**TRECHO:**
────────────────

Montagem é passo menor em uma trajetória ousada
SERGIO SALVIA COELHO
CRÍTICO DA FOLHA
A vitalidade -e a eternidade, talvez- de um artista
não pode ser medida por seus sucessos passados, pelos louros que
ornam seu travesseiro. O artista
criador, aquele que está um passo
adiante da fórmula consagrada, se
submetendo com volúpia à angústia do risco, é aquele que se
mantém sempre atento para os
talentos que despontam, para se
associar a eles.
E é por essa razão, mais do que
pelos seus erros e acertos, que
Paulo Autran é o maior ator brasileiro. Adquiriu, é claro, uma enorme bagagem técnica em mais de
meio século de carreira, o que o
possibilita tornar interessante
qualquer texto que escolhe interpretar. Mas é a ousadia que o
mantém vital em cena. Tanto a
que o fez enfrentar o "Édipo Rei",
em 1967, quanto a que o levou a se
associar em 1994 com o então desconhecido Grupo Armazém, na
"Tempestade" de Shakespeare: o
tempo não o esmorece.
Por isso, quem for ver "Adivinhe quem Vem para Rezar" para
assisti-lo não se decepcionará. A
elegância de seu humor e de sua
postura, a inteligência com que
compõe três personagens sucessivos, alternando uma composição
física minuciosa com apartes quase espontâneos, que distanciam o
público da tentação de reverenciá-lo como "monstro sagrado",
são provas inegáveis da importância de se ter um ator assim na
temporada.

────────────────

**DADOS FORNECIDOS:**
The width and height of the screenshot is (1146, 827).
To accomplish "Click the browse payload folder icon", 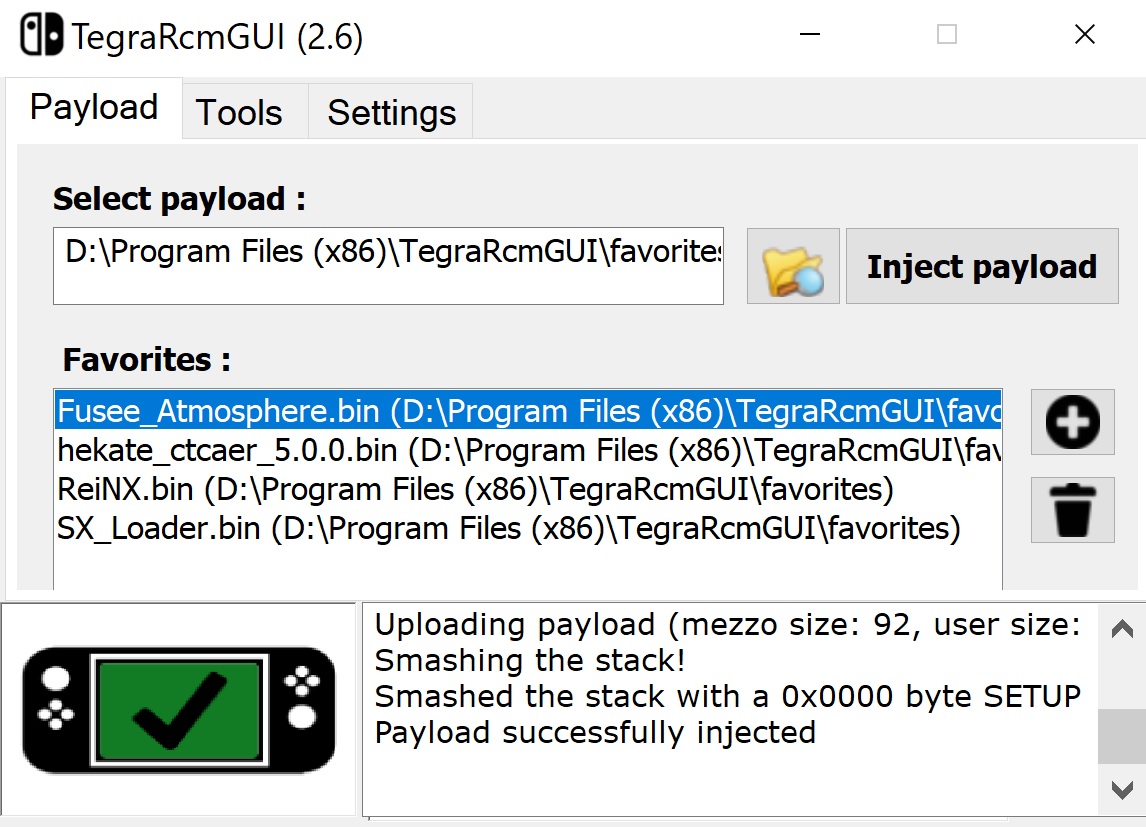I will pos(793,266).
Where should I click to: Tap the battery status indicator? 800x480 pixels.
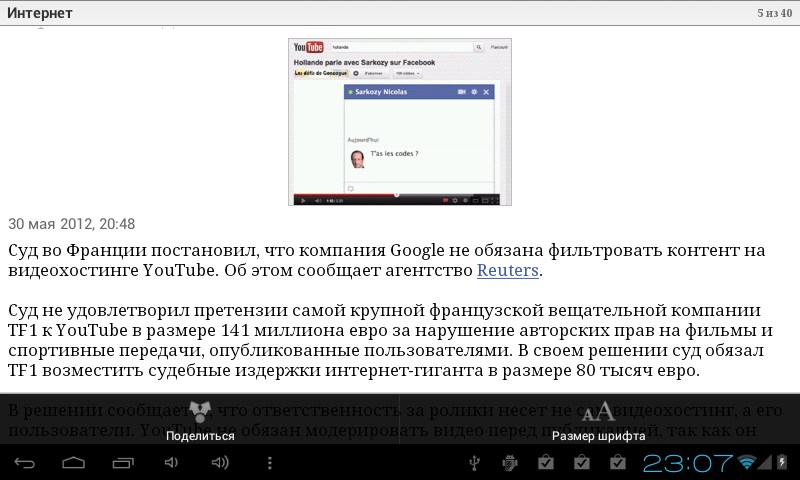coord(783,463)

────────────────

Reescreva de forma mais curta o parágrafo da crítica que começa com "E é por essa razão", mantendo os fatos principais.

**RESPOSTA ESCRITA:** Por essa razão, mais do que por seus erros e acertos, Paulo Autran é o maior ator brasileiro. Em mais de meio século de carreira, acumulou uma enorme bagagem técnica, que lhe permite tornar interessante qualquer texto. Mas é a ousadia que o mantém vital em cena. Foi ela que o levou a enfrentar "Édipo Rei" em 1967 e a se associar em 1994 ao então desconhecido Grupo Armazém em "Tempestade", de Shakespeare. O tempo não o esmorece.